DATASET EXCERPTS below:

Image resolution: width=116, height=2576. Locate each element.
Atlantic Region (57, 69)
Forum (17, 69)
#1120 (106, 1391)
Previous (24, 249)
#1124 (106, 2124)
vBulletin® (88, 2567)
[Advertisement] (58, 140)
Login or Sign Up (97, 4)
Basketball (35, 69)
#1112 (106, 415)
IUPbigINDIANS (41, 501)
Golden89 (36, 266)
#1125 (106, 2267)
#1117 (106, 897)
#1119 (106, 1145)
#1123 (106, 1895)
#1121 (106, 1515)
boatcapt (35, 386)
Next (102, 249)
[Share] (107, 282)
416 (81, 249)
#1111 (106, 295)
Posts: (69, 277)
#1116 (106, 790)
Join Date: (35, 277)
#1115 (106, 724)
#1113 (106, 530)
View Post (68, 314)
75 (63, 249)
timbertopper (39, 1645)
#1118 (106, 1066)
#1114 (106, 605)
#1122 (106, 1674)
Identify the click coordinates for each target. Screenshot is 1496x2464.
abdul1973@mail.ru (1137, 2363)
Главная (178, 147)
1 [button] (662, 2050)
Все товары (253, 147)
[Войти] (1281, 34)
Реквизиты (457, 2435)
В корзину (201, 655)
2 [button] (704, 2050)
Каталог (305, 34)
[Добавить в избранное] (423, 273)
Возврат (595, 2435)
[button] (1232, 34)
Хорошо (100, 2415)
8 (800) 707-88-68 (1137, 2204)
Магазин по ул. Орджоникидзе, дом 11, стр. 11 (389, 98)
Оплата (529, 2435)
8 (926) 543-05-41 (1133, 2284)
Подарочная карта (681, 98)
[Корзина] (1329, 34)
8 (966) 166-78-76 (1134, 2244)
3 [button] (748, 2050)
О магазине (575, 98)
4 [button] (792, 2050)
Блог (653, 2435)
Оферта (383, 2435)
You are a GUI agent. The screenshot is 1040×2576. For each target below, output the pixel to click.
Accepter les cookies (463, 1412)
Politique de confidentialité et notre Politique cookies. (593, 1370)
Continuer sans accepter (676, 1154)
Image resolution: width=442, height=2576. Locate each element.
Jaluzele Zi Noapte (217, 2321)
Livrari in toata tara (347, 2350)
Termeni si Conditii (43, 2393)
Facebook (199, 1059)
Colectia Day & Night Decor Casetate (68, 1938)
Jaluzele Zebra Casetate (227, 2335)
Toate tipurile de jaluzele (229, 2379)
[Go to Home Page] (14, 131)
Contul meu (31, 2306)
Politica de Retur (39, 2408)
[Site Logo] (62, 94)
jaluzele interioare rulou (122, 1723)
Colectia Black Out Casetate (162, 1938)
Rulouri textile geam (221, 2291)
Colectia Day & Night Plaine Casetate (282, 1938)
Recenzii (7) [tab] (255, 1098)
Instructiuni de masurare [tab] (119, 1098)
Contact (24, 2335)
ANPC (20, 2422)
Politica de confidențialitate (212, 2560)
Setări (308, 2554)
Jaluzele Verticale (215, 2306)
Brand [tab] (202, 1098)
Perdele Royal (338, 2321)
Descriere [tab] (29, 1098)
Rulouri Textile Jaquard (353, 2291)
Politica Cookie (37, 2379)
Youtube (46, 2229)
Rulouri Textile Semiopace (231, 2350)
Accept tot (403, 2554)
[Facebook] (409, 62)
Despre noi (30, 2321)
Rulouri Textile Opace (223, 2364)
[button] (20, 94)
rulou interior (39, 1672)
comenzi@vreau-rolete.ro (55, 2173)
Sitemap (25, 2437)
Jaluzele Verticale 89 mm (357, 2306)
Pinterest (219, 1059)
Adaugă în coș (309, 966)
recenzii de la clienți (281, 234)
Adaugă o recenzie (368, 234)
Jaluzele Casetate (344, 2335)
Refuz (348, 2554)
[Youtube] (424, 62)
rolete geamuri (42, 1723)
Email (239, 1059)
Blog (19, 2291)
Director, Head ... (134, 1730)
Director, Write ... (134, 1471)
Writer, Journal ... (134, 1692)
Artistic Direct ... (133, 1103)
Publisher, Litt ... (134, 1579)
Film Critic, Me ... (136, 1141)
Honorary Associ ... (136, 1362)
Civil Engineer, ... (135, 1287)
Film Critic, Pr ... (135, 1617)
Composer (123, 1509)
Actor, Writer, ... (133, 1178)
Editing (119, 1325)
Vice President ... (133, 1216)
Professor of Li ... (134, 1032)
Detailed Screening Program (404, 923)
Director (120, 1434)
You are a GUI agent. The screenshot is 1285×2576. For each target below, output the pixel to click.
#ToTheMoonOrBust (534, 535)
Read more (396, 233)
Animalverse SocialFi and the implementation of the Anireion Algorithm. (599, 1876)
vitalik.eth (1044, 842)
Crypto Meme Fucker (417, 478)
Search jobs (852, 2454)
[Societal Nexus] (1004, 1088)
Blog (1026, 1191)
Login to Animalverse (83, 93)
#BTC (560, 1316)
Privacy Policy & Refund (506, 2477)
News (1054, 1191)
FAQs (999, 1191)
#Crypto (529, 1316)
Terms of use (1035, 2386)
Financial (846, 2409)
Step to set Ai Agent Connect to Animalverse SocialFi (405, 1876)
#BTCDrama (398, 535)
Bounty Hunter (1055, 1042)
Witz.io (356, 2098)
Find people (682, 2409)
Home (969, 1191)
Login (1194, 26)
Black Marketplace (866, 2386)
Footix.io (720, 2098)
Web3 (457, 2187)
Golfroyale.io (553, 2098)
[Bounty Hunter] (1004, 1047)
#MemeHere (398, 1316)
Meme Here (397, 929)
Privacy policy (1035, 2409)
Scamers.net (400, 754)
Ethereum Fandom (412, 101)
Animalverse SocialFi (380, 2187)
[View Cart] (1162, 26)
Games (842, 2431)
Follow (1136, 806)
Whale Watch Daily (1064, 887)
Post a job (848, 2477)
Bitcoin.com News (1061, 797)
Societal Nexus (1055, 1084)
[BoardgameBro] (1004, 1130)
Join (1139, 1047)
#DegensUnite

End of DATASET EXCERPTS.

* **EXERCISE AIM**
Output the lines of the records above exactly as they appear, from the line containing "Jaluzele Zebra Casetate (227, 2335)" through the line containing "Instructiuni de masurare [tab] (119, 1098)".

* **YOUR RESPONSE**
Jaluzele Zebra Casetate (227, 2335)
Toate tipurile de jaluzele (229, 2379)
[Go to Home Page] (14, 131)
Contul meu (31, 2306)
Politica de Retur (39, 2408)
[Site Logo] (62, 94)
jaluzele interioare rulou (122, 1723)
Colectia Black Out Casetate (162, 1938)
Rulouri textile geam (221, 2291)
Colectia Day & Night Plaine Casetate (282, 1938)
Recenzii (7) [tab] (255, 1098)
Instructiuni de masurare [tab] (119, 1098)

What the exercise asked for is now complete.